Work instructions =
Among the records, find the lines that hold the string "below" and return them.

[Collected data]
************

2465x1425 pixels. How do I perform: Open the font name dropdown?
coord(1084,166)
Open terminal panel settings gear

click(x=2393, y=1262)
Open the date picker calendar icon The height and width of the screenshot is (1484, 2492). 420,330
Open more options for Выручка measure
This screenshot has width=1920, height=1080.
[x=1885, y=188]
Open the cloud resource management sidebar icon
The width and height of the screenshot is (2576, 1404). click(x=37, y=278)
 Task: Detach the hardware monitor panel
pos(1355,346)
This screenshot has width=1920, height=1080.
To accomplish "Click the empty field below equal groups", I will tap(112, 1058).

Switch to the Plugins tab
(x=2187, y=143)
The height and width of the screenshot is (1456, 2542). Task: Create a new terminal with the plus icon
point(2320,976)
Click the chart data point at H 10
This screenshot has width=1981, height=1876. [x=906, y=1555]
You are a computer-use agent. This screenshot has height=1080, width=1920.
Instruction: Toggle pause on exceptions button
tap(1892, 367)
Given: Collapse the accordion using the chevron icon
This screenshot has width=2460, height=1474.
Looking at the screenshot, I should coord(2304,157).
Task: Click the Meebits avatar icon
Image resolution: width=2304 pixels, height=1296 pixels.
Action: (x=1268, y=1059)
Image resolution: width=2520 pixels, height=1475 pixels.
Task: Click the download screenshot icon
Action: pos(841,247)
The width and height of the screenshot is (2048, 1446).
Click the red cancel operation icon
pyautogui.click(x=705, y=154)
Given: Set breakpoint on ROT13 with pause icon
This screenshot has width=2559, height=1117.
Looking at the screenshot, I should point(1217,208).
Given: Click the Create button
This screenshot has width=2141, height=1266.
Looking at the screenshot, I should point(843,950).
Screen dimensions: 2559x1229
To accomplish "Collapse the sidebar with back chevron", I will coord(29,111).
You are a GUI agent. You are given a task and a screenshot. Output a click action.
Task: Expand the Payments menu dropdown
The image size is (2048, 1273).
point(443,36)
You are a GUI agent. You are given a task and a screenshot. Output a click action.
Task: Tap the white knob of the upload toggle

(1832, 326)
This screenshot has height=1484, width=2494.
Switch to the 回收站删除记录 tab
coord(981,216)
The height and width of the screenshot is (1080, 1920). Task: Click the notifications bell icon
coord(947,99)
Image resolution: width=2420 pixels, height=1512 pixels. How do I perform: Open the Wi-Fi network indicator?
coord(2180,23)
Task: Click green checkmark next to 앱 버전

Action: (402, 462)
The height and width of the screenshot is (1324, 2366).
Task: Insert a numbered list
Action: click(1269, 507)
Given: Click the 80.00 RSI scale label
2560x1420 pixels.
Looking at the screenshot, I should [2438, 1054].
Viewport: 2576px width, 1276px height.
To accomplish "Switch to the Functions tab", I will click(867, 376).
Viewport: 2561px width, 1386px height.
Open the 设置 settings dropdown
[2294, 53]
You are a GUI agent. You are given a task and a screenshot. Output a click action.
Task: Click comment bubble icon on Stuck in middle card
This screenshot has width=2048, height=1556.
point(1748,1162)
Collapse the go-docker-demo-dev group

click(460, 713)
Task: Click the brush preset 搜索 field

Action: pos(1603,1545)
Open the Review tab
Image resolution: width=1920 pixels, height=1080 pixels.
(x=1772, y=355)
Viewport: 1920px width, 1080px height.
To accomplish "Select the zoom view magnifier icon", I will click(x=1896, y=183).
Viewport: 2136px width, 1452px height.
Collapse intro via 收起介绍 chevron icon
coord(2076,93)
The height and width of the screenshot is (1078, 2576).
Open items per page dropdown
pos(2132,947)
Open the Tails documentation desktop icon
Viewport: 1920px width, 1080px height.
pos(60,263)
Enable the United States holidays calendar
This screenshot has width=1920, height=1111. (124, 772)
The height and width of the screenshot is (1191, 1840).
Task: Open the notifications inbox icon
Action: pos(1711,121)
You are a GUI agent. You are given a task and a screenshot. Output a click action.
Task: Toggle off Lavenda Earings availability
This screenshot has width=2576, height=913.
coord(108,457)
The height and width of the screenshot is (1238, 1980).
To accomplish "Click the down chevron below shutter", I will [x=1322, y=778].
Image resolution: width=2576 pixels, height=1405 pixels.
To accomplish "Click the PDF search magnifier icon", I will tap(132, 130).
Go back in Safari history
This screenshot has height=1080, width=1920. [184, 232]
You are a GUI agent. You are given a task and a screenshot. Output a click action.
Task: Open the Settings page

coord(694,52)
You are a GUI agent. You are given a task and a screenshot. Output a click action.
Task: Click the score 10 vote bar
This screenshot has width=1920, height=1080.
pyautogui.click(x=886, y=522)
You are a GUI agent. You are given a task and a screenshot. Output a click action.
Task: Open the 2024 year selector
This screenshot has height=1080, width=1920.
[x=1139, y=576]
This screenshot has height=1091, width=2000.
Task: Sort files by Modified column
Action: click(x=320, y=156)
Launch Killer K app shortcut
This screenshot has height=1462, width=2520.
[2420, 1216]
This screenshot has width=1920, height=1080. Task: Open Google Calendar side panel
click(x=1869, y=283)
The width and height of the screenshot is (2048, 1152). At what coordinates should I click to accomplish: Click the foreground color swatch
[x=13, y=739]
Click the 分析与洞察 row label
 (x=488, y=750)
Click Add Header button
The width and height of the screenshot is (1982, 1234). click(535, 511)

************

Response to this task =
To accomplish "Click the empty field below equal groups", I will tap(112, 1058).
To accomplish "Click the down chevron below shutter", I will [x=1322, y=778].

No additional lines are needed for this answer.